> **元の文章**:
• • • •

安倍総裁が2、3%の物価目標導入や無制限の金融緩和に言及し、金融市場が円安・株高に振れたことについて、明治安田生命の殿岡裕章副社長は、「市場は(安倍氏の発言に)一時的に反応した」と述べた。
一方で、殿岡副社長は「(民主、自民の)どちらになっても安定的なマーケット、中長期的な債務(削減の)ビジョンが必要」と強調。「今後もリスク抑制の運用方針に変わりはない。リスク性資産の削減と、公社債のデュレーションの長期化を続ける」と話した。
日本生命の松山保臣専務執行役員は「安倍総裁の発言と、自民党の政策をどう評価するかは難しい」との認識を示した。自民党が公表した政策と、発表される前の安倍氏の発言には、目指す物価上昇率の度合いや建設国債の買い取りの手法を巡って、微妙なズレが生じたためだ。
松山専務は「基本的には、経済のファンダメンタルズはあまり変わっていない。衆院選後はちょっと不透明だし、(株価が)一本調子で上がっていくという状況は見通しにくい」と言及した。そのうえで、「(日本国債や株、外貨建て資産などの)各資産とも、大きな変更はしない」と語った。
多くの生保は自社の財務状況を健全化するのにALM(資産・負債の総合管理)を進めている。住友生命の橋本雅博専務執行役員は「政権交代しても下期以降の運用が大きく変わることはない。今後もALMを推進し、着実に円金利収入を積み上げていく」と話した。

• • • •

> **記録資料**:
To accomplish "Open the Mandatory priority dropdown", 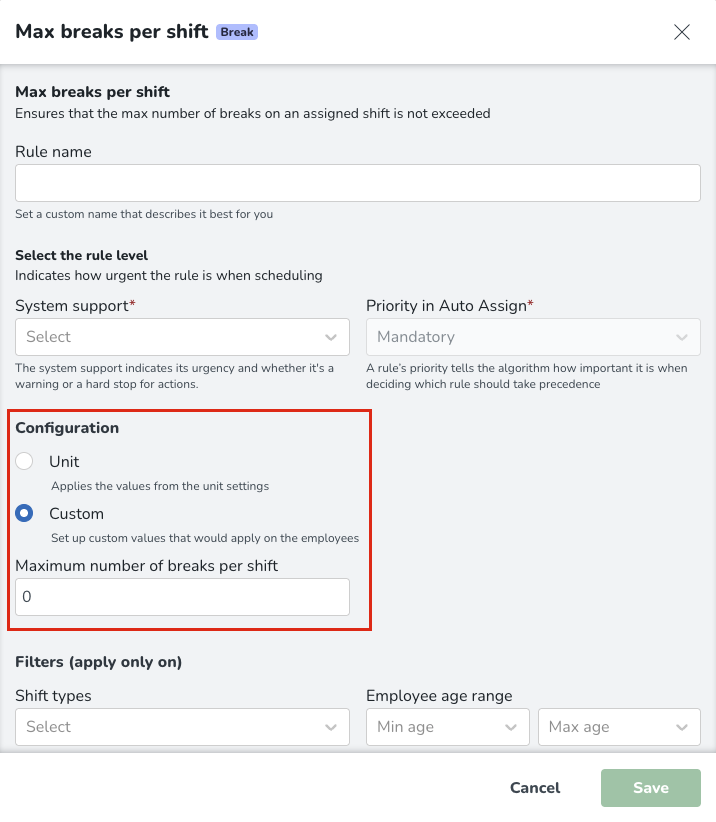I will point(533,337).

• • • •

> **やること**:
元の文章では、日本生命の松山保臣専務執行役員が、安倍総裁の発言と自民党の政策をどう評価するかは「難しい」と言っています。文章に書かれている理由を、1〜3文で説明してください。

> **答え**:
自民党が公表した政策と、それより前の安倍氏の発言との間に、微妙なズレがあったからです。ズレがあったのは、目指す物価上昇率の度合いと、建設国債の買い取りの手法の2点です。